Babies can’t tell their parents they’re having trouble breathing. Doctors told the Free Press that caregivers should watch for the following symptoms:
- rapid breathing
- Hissing or growling noise
- Nostrils dilate and/or muscles in the neck, chest, or abdomen feel tight when trying to breathe
- Not eating well
- Excessive irritability or excessive lethargy
- Bluish discoloration of the skin, lips or nails
- Dehydration, which manifests in infants with fewer wet diapers
- Apnea episodes
“When the respiratory rate is above 60, they are often so busy trying to breathe to oxygenate their bodies that they often don’t eat well,” said Dr. Rudolph Valentini, a pediatric nephrologist at Children’s Hospital. Hospital of Michigan and Group Physician Lead for Detroit Medical Center.
“They are vulnerable to dehydration. So if they’re not eating well, if they’re fussy, if they have a fever, if you see abdominal breathing or growling, you have to go to the hospital,” he said. .

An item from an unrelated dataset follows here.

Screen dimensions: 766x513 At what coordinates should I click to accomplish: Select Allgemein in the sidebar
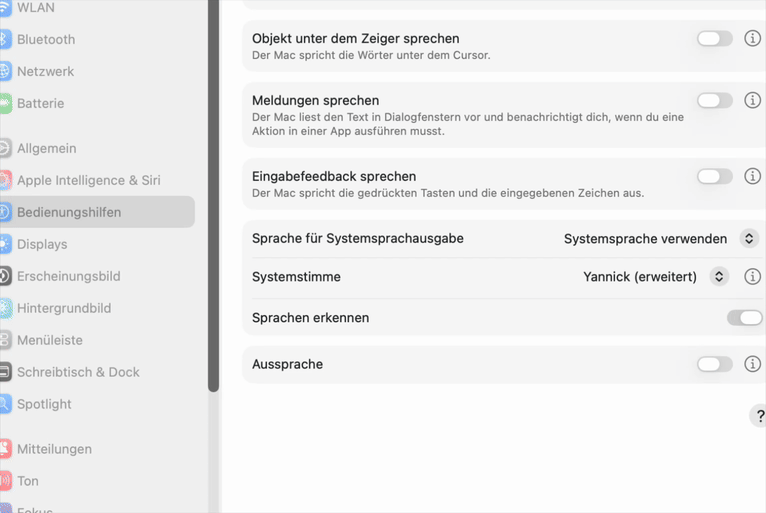point(47,148)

“Not every case of a cough or cold with a bit of wheezing warrants a hospital visit. If your baby is breastfeeding comfortably but seems a little uncomfortable, you can pick up the phone and contact your pediatrician for advice.
“But definitely when they have these symptoms of difficulty breathing where they growl, or you see abdominal breathing or they have trouble feeding, you need to get (medical) attention.”
Other ways to help the healthcare system through the RSV crisis
Bagdasarian said it’s not just RSV that’s circulating now, making adults and children sick. Flu cases are starting to appear, along with coronaviruses, rhinoviruses, adenoviruses and others.
“What we’re telling people is to really think of this as viral respiratory season,” she said. “We are really asking people to just use common sense strategies, to use the tools we have to keep health systems functioning and … available to those in need of urgent medical care.
“We want to make sure that if someone has a heart attack or a stroke or someone is involved in a traffic accident, they have access to the excellent health care that they would normally have access to.”
That means being up to date on COVID-19 vaccines, she said, and getting a flu shot.
“If you’re not feeling well, stay home and away from others…to stop the spread to others,” she said. “We have to remember that what might be a mild infection for someone in their 20s and 30s could be a life-threatening infection for a newborn or an elderly or immunocompromised person.”